A consequence of the vast weight of iron used in the bridge (more than 378 tons) is that it puts enormous pressure on the stone abutments on either side of the bank, which started to show cracks as early as 1784.  Repairs and replacement to the stonework have been an ongoing theme of the bridge’s life, culminating in the installation of an upside-down underwater reinforced concrete arch in the riverbed in the mid-1970s, which helps hold the two piers apart.  The ironwork also shows signs of wear, with many pieces suffering serious cracks.  Keep in mind this was long before people got used to the idea that all the bits in big structures need room to expand and contract, so it's not surprising that the whole thing is riddled with breaks.

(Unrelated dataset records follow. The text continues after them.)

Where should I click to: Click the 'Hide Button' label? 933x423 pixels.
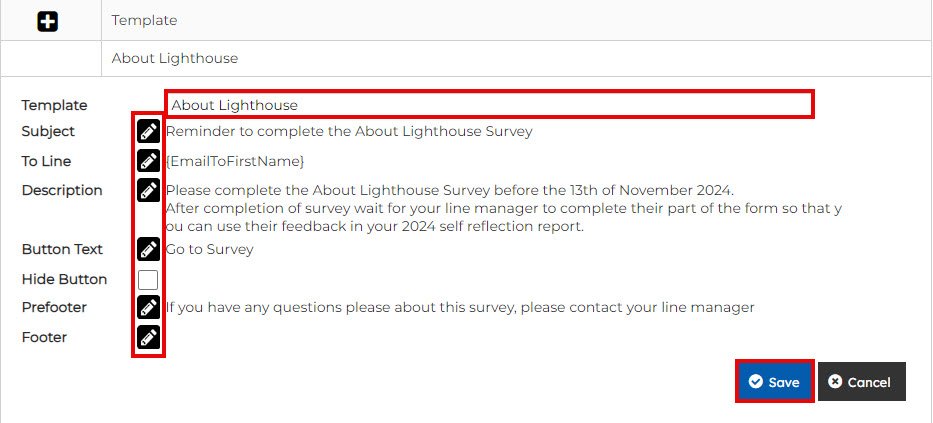pyautogui.click(x=64, y=279)
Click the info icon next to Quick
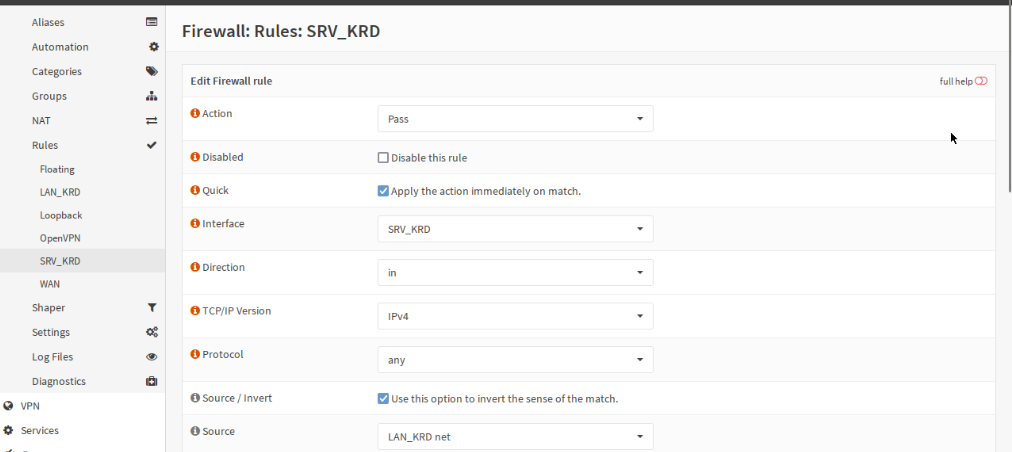 pyautogui.click(x=195, y=190)
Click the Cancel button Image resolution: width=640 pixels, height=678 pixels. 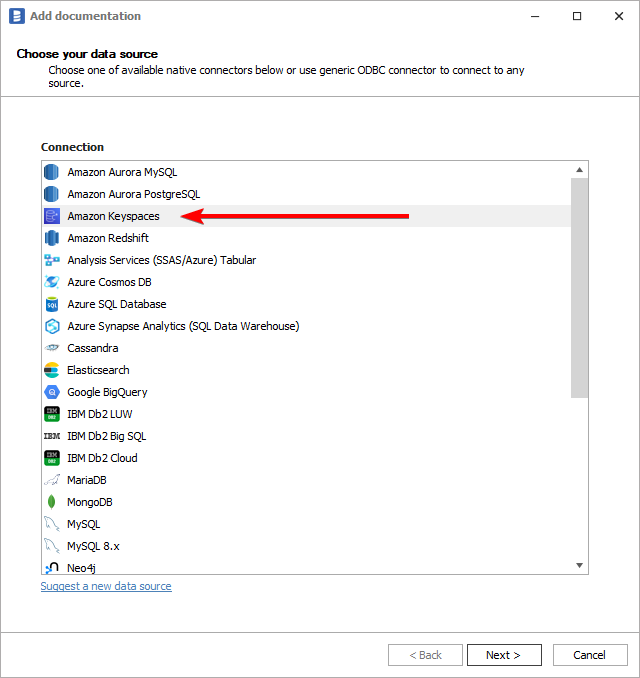pos(589,655)
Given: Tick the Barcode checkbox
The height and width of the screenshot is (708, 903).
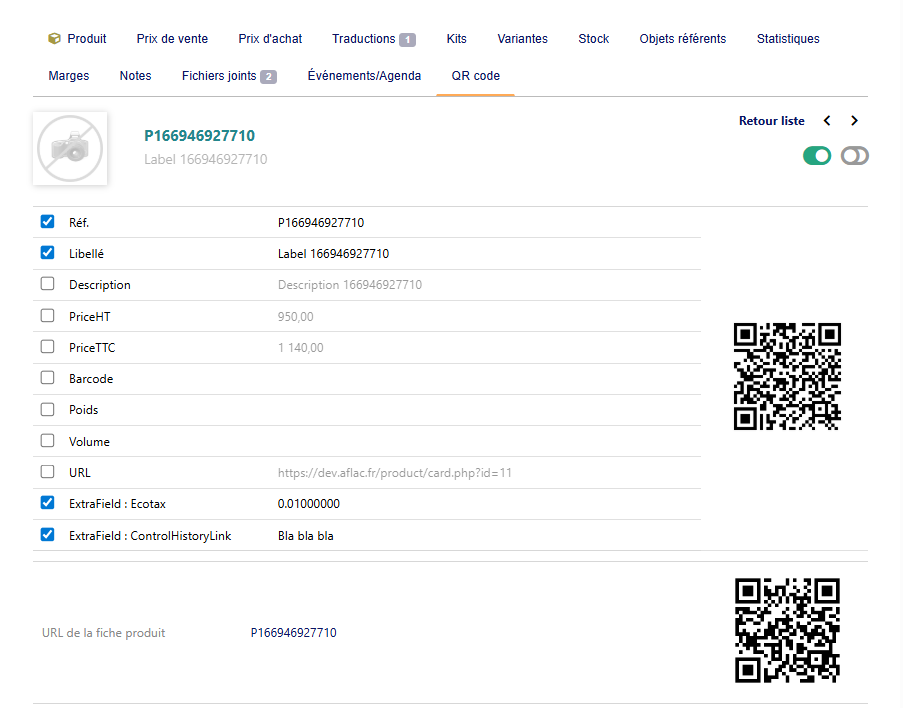Looking at the screenshot, I should coord(47,378).
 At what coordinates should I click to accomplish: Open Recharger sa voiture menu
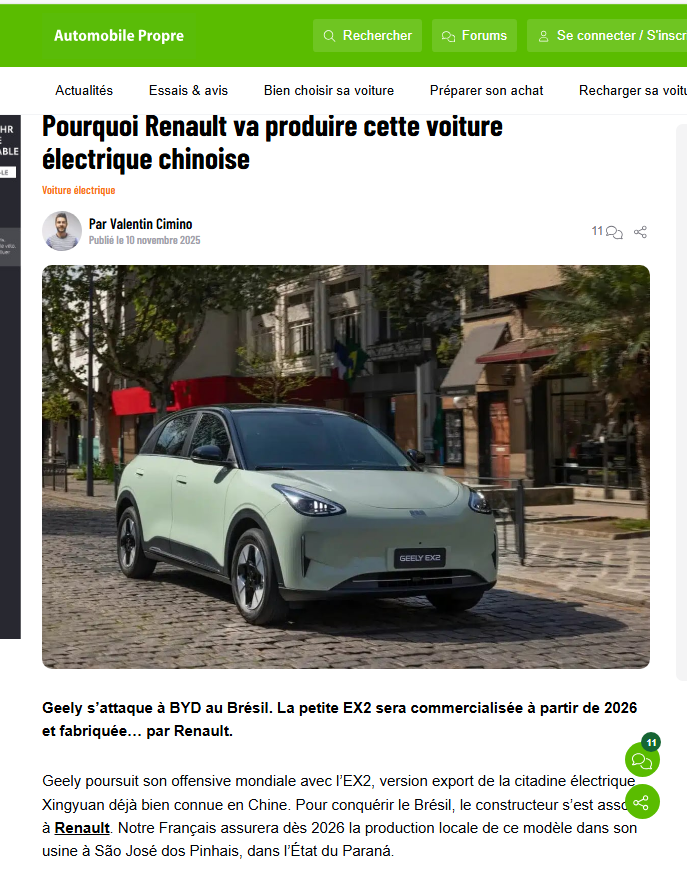pyautogui.click(x=633, y=90)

For instance, I'm no structural engineer, but I’m pretty sure you shouldn’t be able to see light through this join...

The bridge was closed to vehicle traffic in 1934, having been in use for more than 150 years. It remains open for pedestrian use today, and was still charging a toll to each person passing over until 1950.  Apparently even royalty were not exempt from the charge.  There’s a little museum in the tollhouse on one side of the bridge, and it included pictures of Prince Charles visiting the bridge and ceremonially paying the toll with a penny from 1779.  The museum also had some nice displays about how they think the bridge was actually assembled, including a nice model. And if you go you should definitely visit the pork pie shop on the other side of the gorge. Well worth the trip - hand raised, spicy, with nice chunky bits of pork and savoury jelly.


The bridge was actually just a fun detour on the way home from the real purpose of the Grand Day Out.  So once we completed our main mission, and the detour to the bridge, my fellow adventurer - the Officer in Charge of Iron Smelting Explanations, Driving and Diesel Engine Inspection - and I - the Office in Charge of Navigation, Catering and Broadway Show Tunes - took another detour to Hemel Hempstead to visit a Magic Roundabout, which astute Go Stay Work Play Live readers will remember from last week’s post.  This particular iteration of the magic roundabout concept includes SIX mini roundabouts arrayed in a larger overall roundabout configuration, which we piloted for several circuits in a zippy rented Fiat.

It turns out to be not bad, but very disconcerting when you end up going what feels like the wrong way around the inner ring of the roundabout.  I still don't quite understand the point, despite the best efforts of the OiC ISE, D & DEI to explain why multiple mini roundabouts actually increase the flow of traffic.  But it was fun, really.

And just because it had to be done, we stopped for photos of this sign.

We didn't visit the Secret Bunker because it cost £8.50 and it wasn't even located appealingly far underground.  But this is a gratuitous picture of the OiC ISE, D & DEI trying to figure out where the Secret Bunker is. 
"I'm sure it's around here somewhere... If only it wasn't so damned secret!"  
(And yes, we did phone each other in the morning to colour-coordinate outfits.)

Oh, and did I mention that we swung by Warwick Castle too?  And went for a nice Italian dinner in Berkhamsted?  And still made it back to London in time for a gin and tonic?  Truly, it was a Grand Day Out.